Data items:
-- Opening Marker --
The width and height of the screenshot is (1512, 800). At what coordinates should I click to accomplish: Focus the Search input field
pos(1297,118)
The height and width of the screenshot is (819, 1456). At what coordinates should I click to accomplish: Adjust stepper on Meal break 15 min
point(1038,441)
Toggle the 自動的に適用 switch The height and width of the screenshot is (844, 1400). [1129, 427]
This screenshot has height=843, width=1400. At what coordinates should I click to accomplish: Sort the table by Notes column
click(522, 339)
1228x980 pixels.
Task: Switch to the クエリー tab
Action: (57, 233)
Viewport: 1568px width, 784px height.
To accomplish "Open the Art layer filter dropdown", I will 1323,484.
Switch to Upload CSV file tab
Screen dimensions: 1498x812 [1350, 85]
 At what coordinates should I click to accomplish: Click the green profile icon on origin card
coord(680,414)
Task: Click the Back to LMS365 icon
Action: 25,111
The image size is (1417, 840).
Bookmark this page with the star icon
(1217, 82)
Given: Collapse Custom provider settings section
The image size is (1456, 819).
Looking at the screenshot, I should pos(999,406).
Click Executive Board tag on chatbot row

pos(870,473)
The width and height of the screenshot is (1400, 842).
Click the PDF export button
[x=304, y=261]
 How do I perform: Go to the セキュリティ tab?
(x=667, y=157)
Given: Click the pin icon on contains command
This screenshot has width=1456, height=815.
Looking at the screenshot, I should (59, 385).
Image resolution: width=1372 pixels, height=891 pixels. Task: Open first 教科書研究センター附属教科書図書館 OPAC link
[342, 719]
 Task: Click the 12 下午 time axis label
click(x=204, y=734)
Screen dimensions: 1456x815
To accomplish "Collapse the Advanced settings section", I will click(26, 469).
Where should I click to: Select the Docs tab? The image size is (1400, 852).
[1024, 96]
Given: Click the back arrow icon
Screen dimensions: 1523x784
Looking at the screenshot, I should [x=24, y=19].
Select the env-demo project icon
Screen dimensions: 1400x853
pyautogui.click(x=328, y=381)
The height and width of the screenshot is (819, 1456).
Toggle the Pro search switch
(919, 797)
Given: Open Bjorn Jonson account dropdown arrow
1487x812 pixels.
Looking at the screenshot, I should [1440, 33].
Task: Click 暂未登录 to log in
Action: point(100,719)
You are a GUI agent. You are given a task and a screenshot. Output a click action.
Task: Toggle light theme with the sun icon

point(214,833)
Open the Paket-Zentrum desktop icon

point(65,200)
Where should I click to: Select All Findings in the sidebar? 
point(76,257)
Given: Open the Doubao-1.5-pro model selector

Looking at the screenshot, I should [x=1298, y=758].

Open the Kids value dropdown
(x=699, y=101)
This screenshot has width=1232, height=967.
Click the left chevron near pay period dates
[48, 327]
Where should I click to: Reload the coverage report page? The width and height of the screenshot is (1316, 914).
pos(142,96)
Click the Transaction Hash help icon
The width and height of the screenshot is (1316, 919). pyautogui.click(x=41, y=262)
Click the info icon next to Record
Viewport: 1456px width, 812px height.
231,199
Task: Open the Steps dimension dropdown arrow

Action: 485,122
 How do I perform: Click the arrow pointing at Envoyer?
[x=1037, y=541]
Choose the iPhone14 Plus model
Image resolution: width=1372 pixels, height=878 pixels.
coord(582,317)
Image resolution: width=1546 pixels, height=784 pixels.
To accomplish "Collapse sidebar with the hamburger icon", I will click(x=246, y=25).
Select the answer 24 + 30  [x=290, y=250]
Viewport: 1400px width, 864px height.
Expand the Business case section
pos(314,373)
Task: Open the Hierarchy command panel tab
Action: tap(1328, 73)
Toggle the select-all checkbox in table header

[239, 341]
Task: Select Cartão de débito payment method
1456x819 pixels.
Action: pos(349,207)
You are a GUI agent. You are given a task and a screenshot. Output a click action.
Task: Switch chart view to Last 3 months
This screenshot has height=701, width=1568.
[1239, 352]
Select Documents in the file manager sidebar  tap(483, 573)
-- Closing Marker --
WHAT THIS TASK INVOLVES>
Return the lines from the line containing "Task: Switch chart view to Last 3 months" to the end of the entries above, exactly as they appear and with no other output.

YOUR RESPONSE>
Task: Switch chart view to Last 3 months
This screenshot has height=701, width=1568.
[1239, 352]
Select Documents in the file manager sidebar  tap(483, 573)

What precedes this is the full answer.